— Exercise material —
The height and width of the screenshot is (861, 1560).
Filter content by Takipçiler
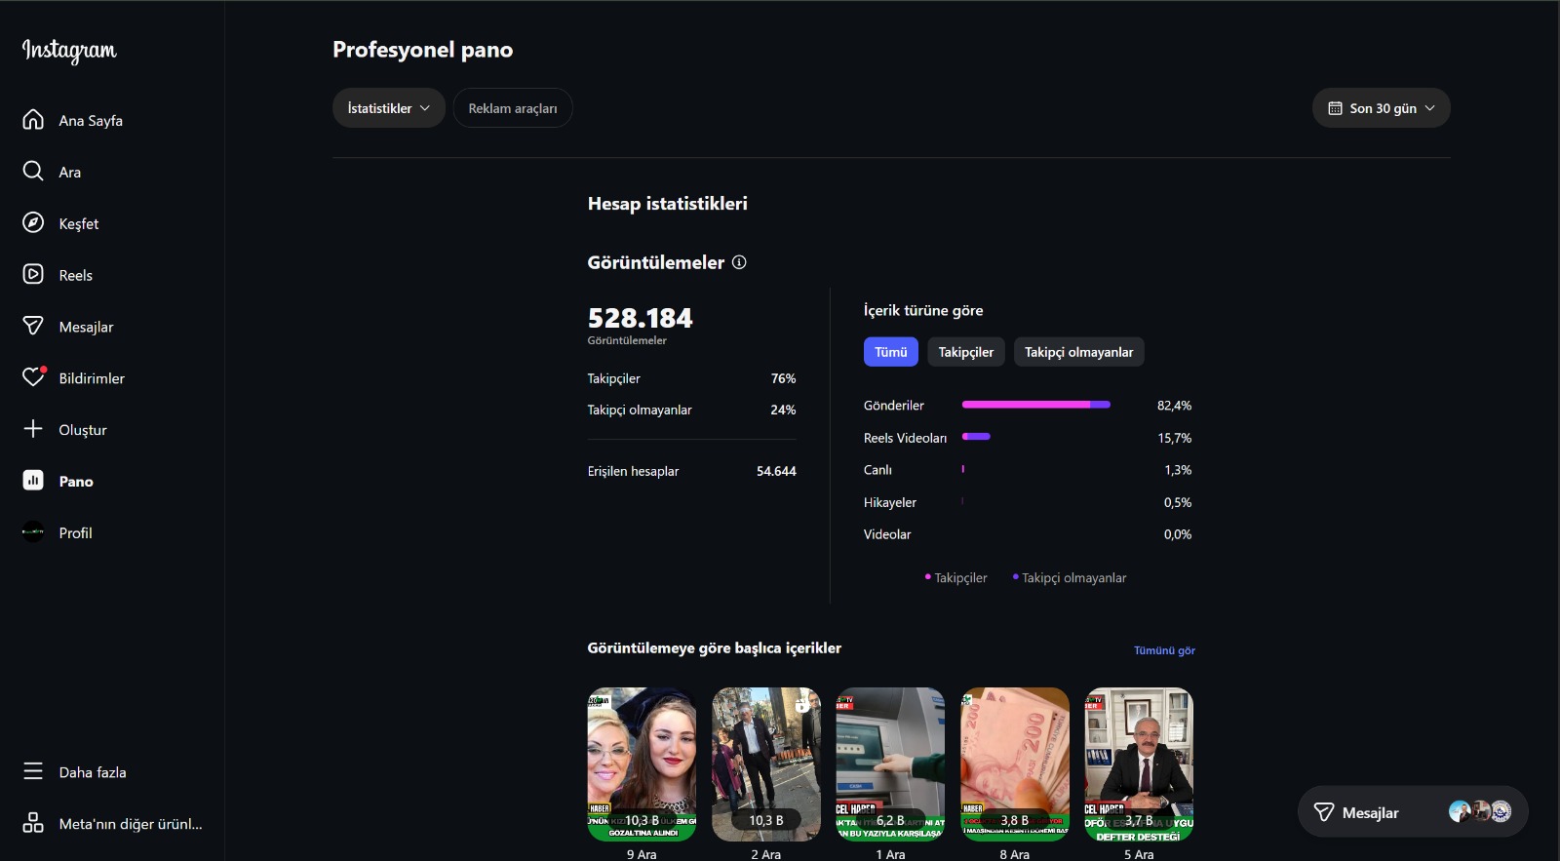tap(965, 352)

==

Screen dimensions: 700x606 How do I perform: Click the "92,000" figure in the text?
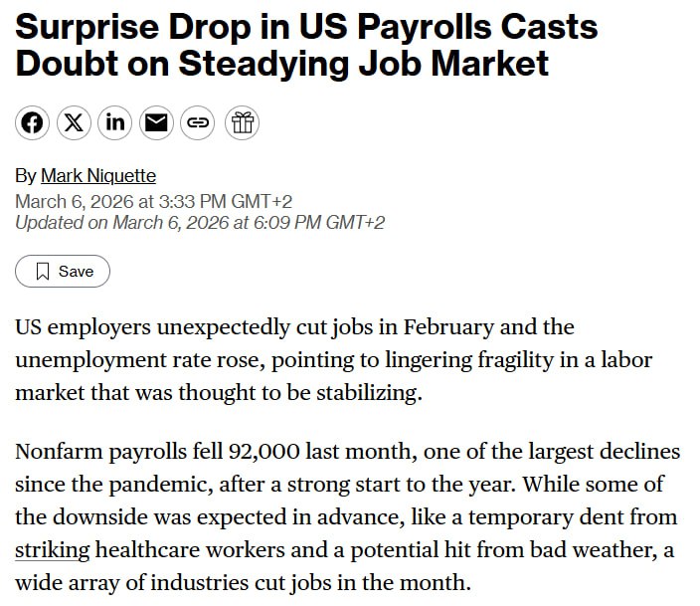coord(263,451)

— Short exercise —
Recast the listing between the lines holding "The height and" and "tap(965, 352)", inclusive, as a two-column CSV headed instruction and action, with one row for each listing. Put each value in a single quoted field with line breaks turned into spaces, and leave the pictures out.

— Expected answer —
instruction,action
"The height and width of the screenshot is (861, 1560). Filter content by Takipçiler","tap(965, 352)"